Todo pasó tan rápido, parece que fue ayer cuando me encontraba con mis amigos dando vueltas por el mundo, escuchando música a todo volumen, jugando a ser mini adultos, sin saber que ser adultos conlleva obligaciones. No las teníamos, y no pensábamos que algún día las tendríamos. Sólo era la música, las primeras pedas, los primeros amores. Descubrir el mundo por primera vez. Enamorarse y no recordarlo al otro día. Ver a la banda de tus amigos en el escenario, gritar y cantar. Saber que en esas noches nada podía salir mal.

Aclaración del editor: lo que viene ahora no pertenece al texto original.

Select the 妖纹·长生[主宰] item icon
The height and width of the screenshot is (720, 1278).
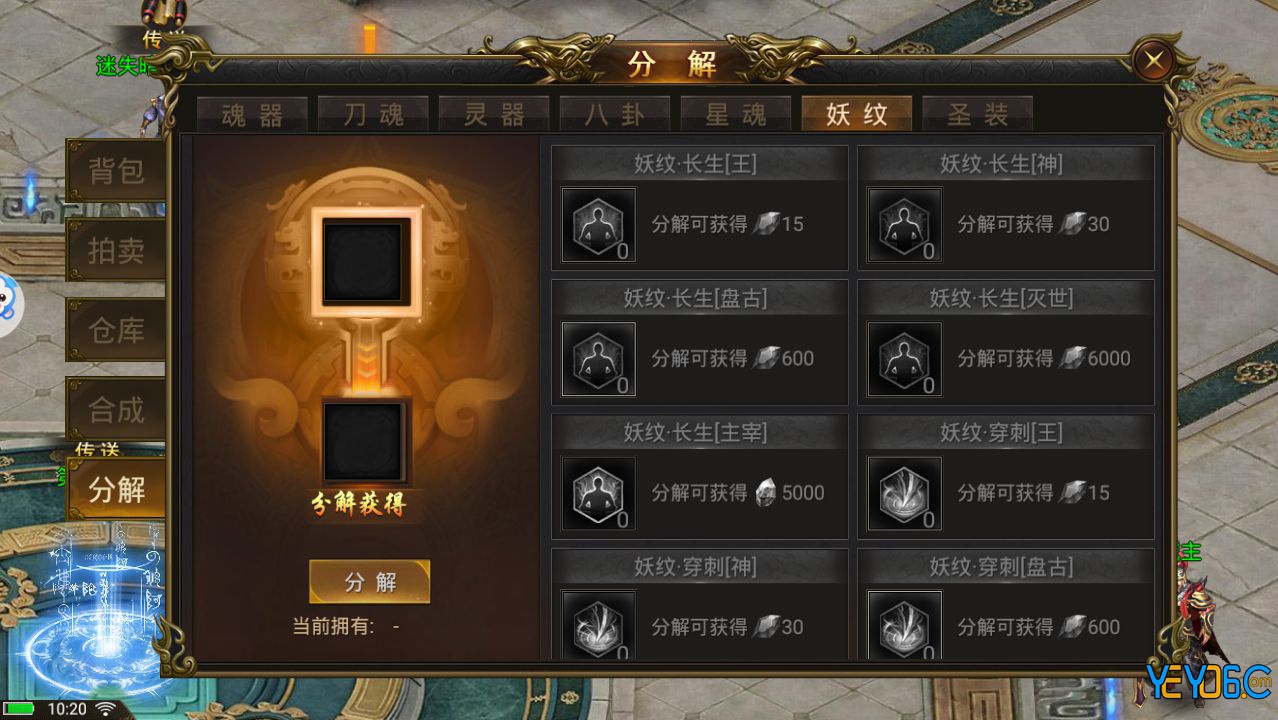[598, 493]
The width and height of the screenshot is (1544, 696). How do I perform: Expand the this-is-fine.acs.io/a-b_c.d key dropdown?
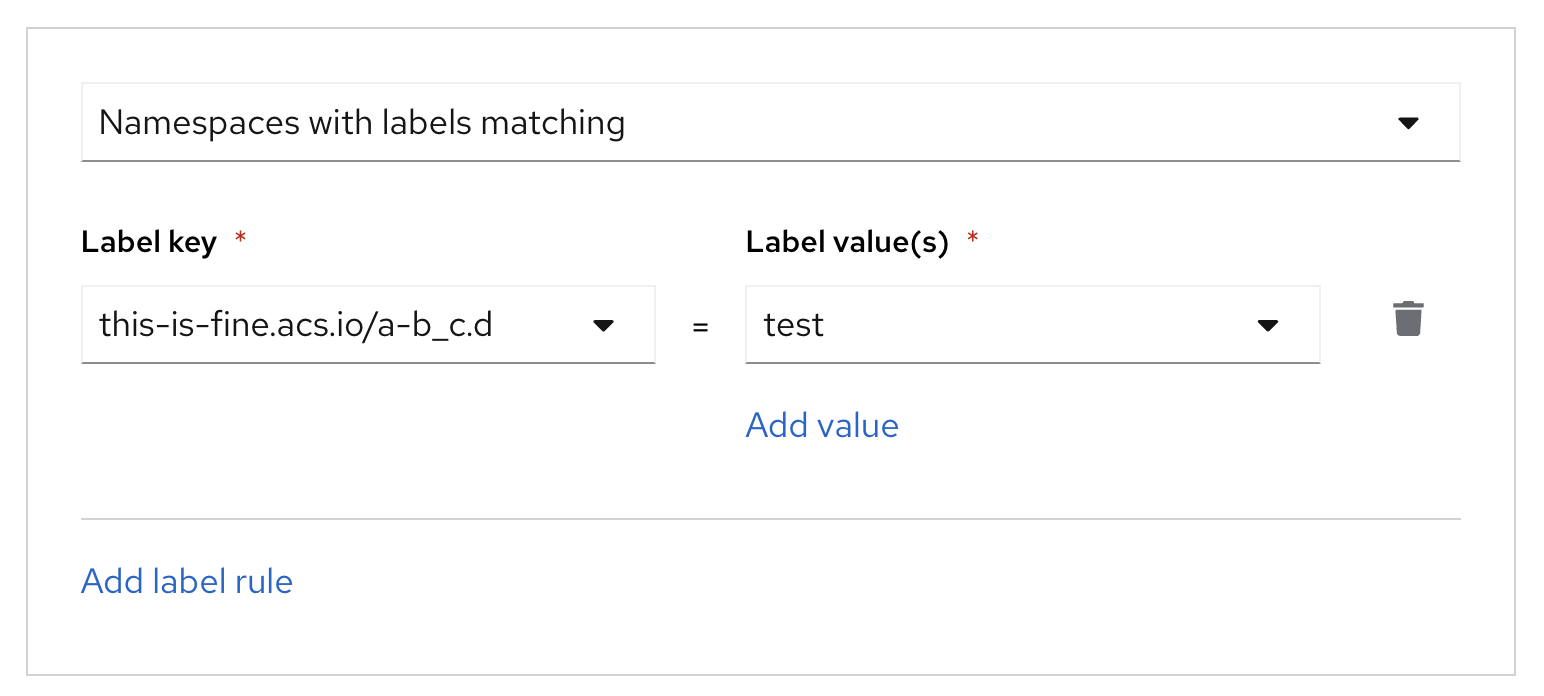pyautogui.click(x=368, y=325)
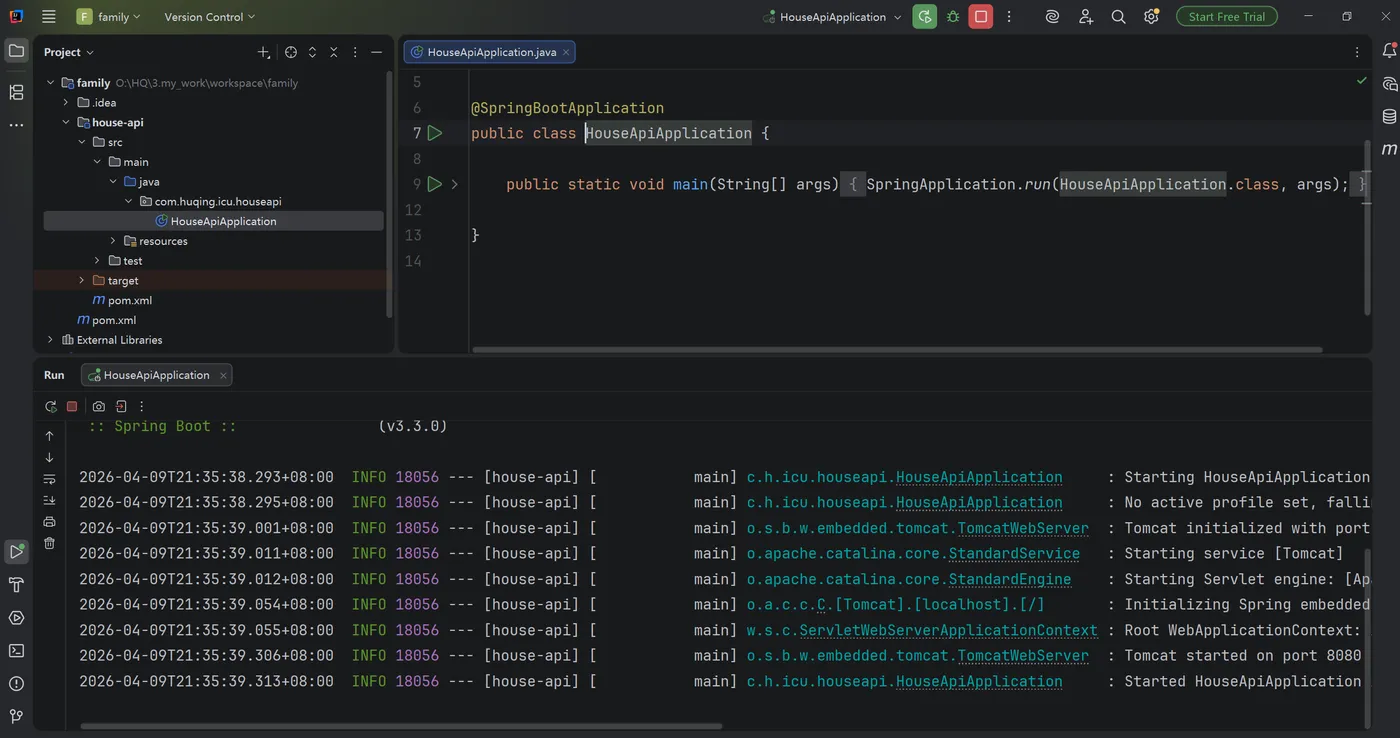Open Search Everywhere magnifier icon
The image size is (1400, 738).
pos(1118,17)
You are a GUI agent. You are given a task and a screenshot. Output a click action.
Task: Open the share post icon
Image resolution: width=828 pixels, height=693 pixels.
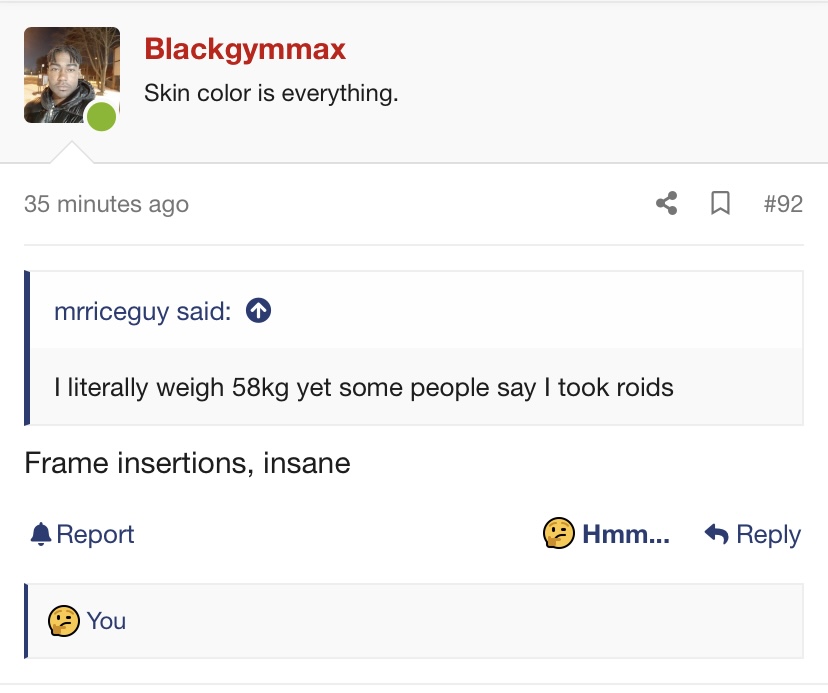(666, 203)
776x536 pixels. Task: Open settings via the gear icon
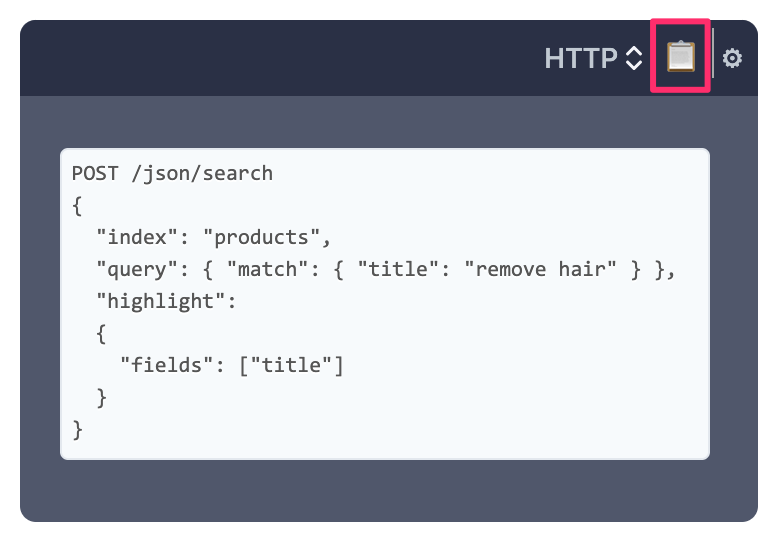pyautogui.click(x=732, y=59)
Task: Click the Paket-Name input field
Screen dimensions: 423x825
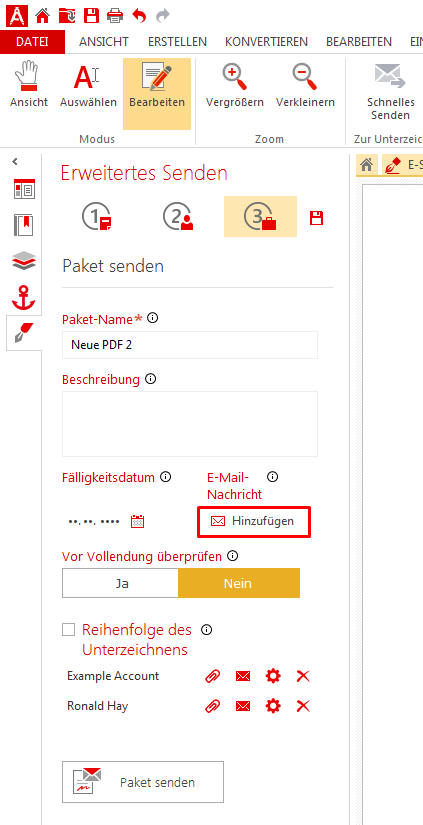Action: pyautogui.click(x=190, y=345)
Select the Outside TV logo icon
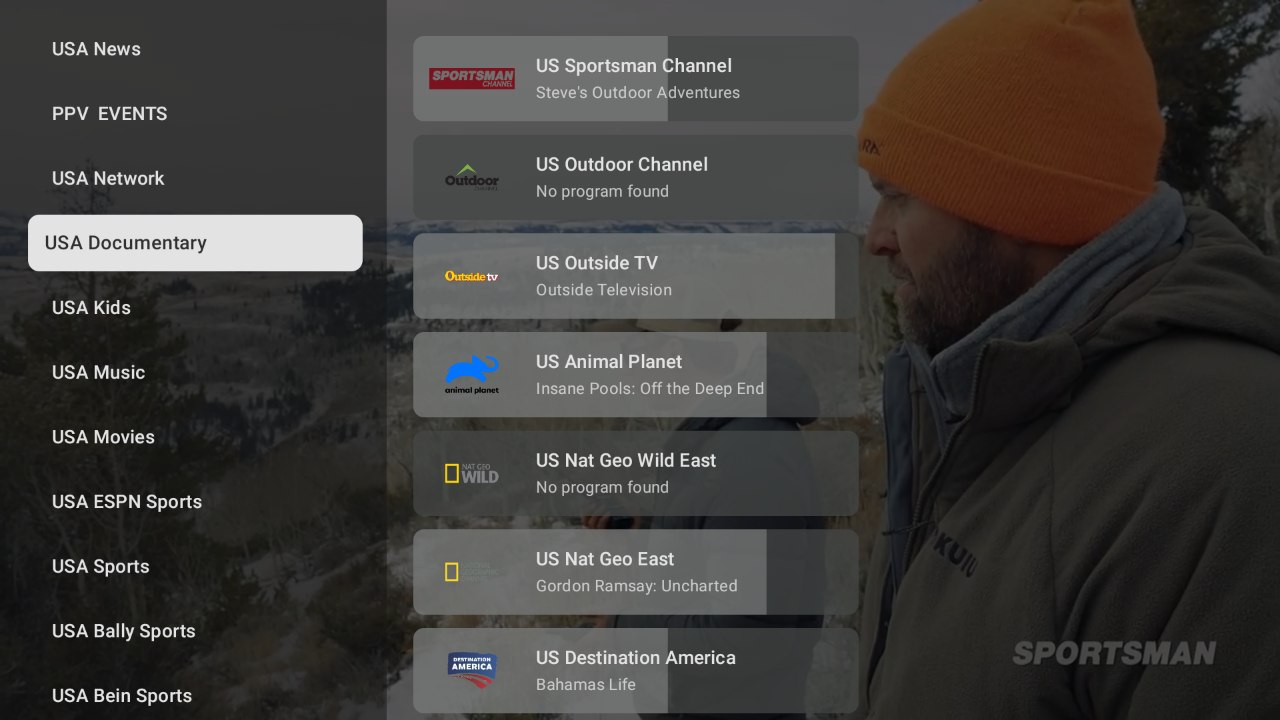The width and height of the screenshot is (1280, 720). (x=472, y=276)
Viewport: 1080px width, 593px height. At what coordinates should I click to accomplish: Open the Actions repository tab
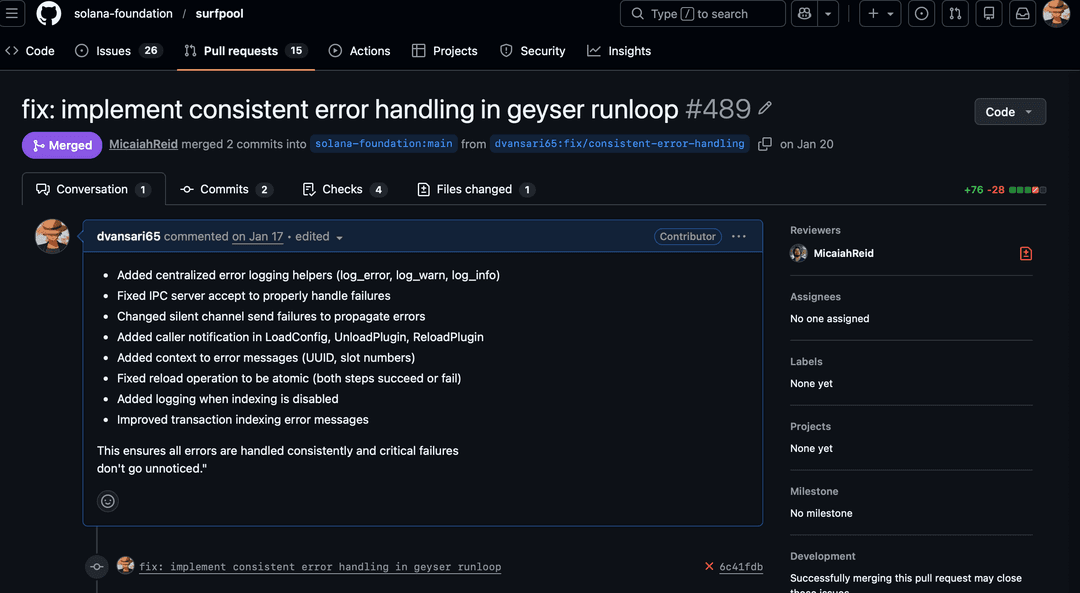[359, 51]
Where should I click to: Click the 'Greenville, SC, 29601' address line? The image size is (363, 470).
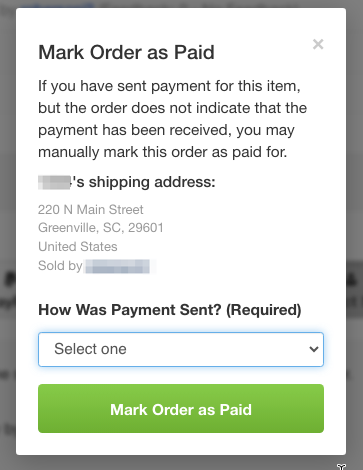point(101,228)
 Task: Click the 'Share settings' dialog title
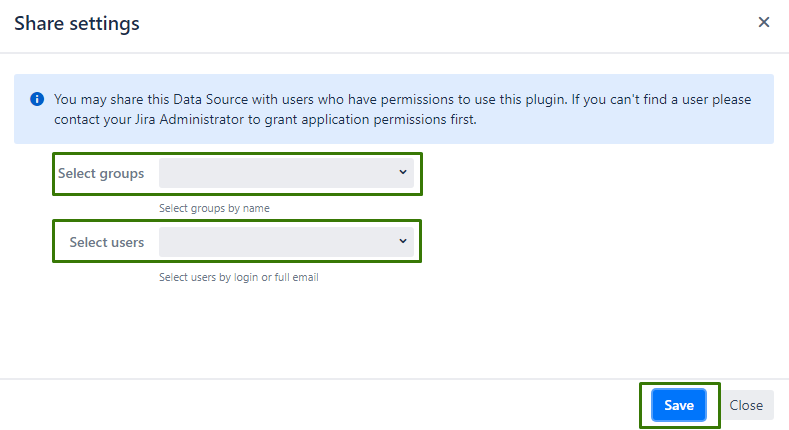pyautogui.click(x=76, y=23)
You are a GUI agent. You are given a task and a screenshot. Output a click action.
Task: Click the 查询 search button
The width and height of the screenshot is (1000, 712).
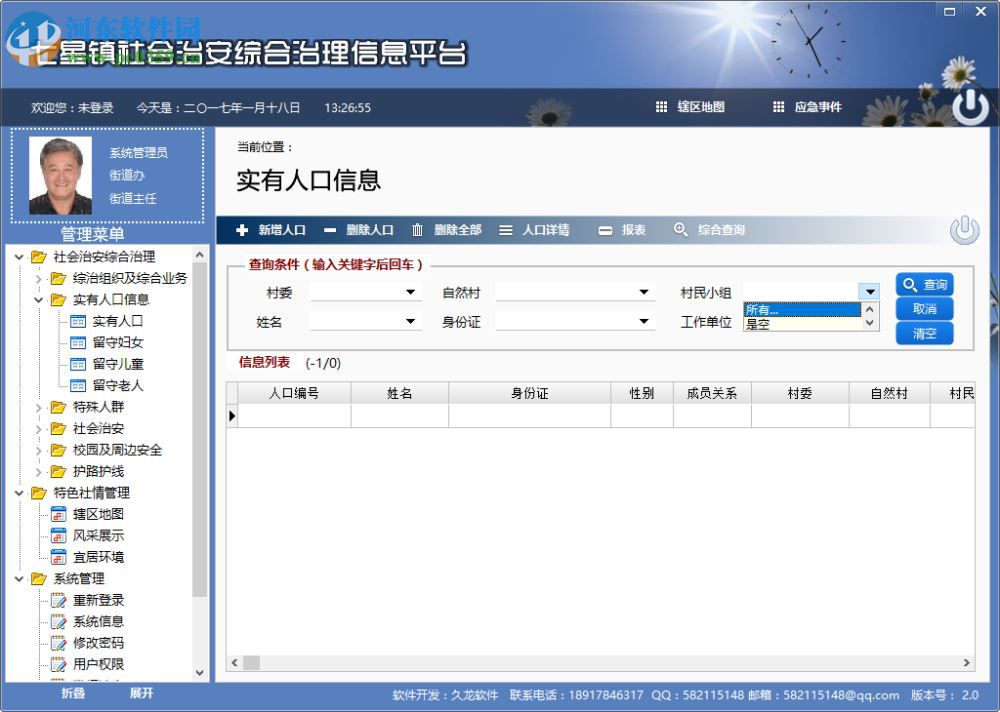(924, 285)
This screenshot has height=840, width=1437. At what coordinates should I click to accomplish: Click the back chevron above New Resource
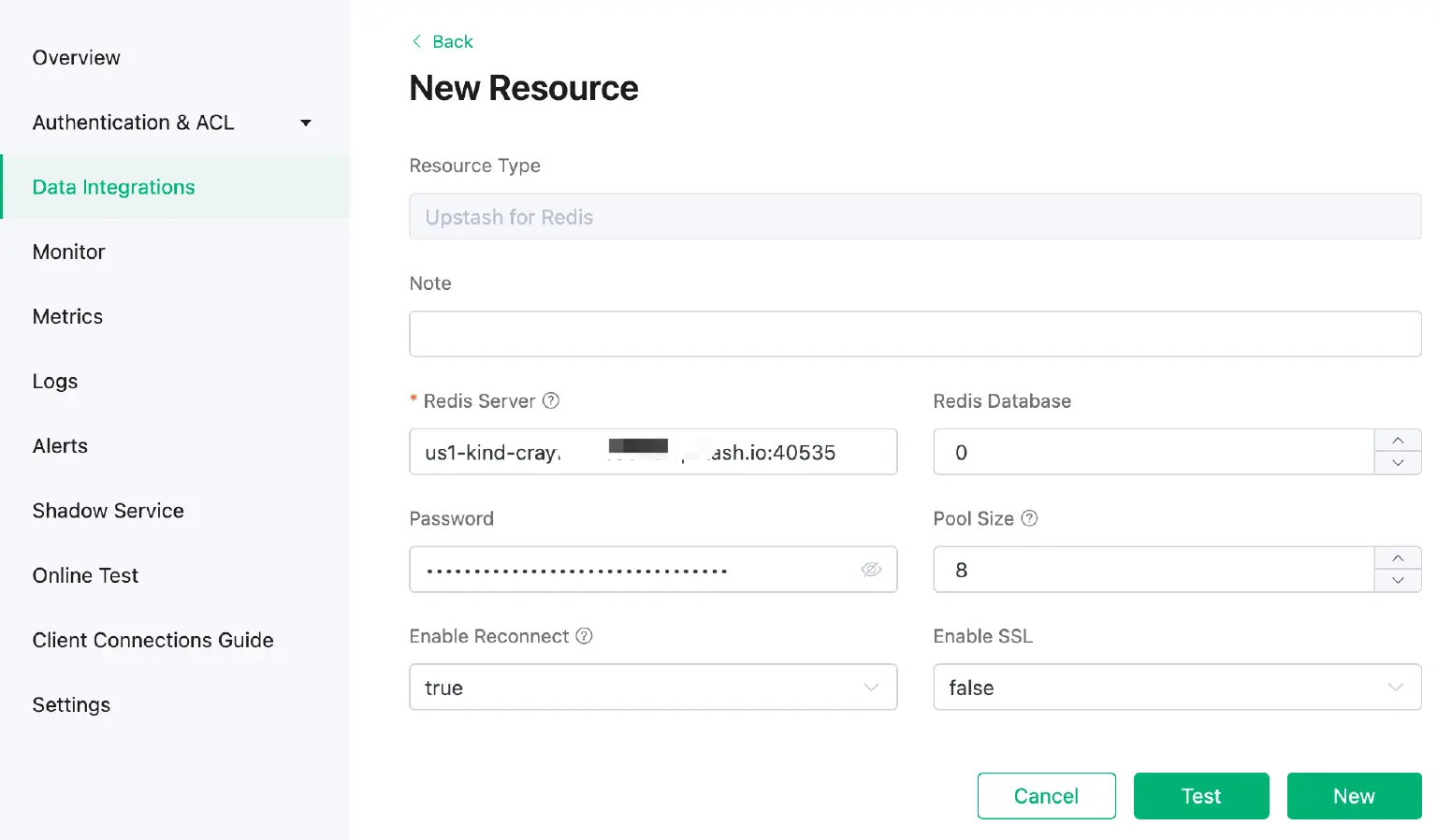tap(417, 41)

Recuerdo aquellos días con claridad, me cuesta mucho trabajo pensar que han pasado muchos años y que todo ha cambiado. Todos crecimos, nadie se quedo atrás, pero estoy segura que todos aquellos amigos con los que compartí mi adolescencia, recuerdan con la misma sensación de felicidad aquellos momentos, por que aunque los días pasen y no regresen, el recuerdo y la sensación de haber pertenecido a algo así es inigualable y es suficiente para dibujar una sonrisa en cualquier cara.
“Éramos chamacos que no pretendían mucho, por que lo teníamos todo. Amigos, música y actitud.”